I am especially interested to see how user contributions turn out. This has been a subject that cultural institutes on Flickr have discussed before – see this post by Larry Cebula and the discussion on Flickr generated from it. The issue discussed in those links is how valuable the user contributions are — given the signal-to-noise ratio of great contributions to unhelpful contributions.
I can’t help but feel that Flickr could benefit from a filtering or ranking system that elevates and highlights valuable comments and lowers or hides less valuable or incorrect contributions — a solution suggested in the aforementioned Flickr thread. Wikipedia does this through editing. Reddit does this through voting.

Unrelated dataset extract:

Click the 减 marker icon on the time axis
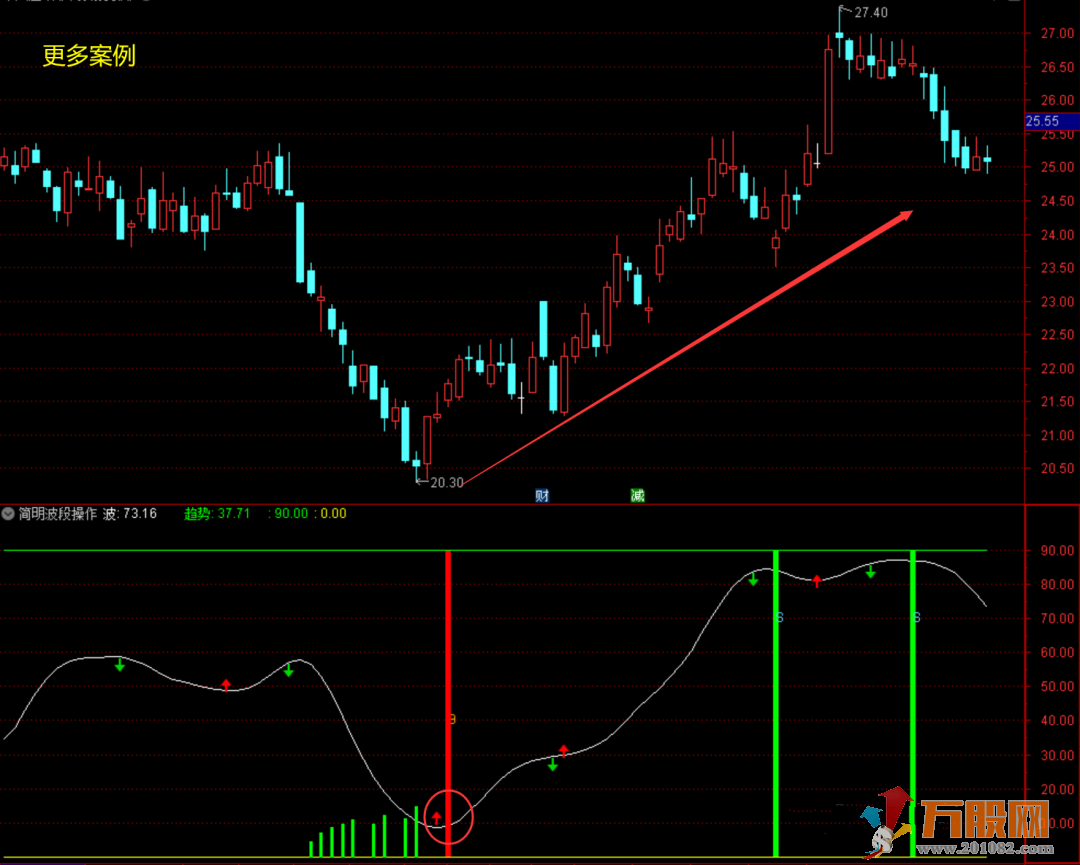Viewport: 1080px width, 865px height. pyautogui.click(x=637, y=495)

Stack Exchange does this through voting and a point-based reputation system linked to site privileges. All potentially valid ways of emphasizing the good over the not-so-great. Flickr could provide purpose and direction to its social network and the resulting content through systems like these (and finally get the confidence to drop the ‘Singleness’ option on its profile pages).
There are naturally any number of wonderful contributions, and any number of trivial or silly ones. It’s just that ratio that is the deciding factor. As I say, I’m interested and optimistic that we can get a good community going, and I’m really looking forward to more engagement with patrons and interested persons through the platform.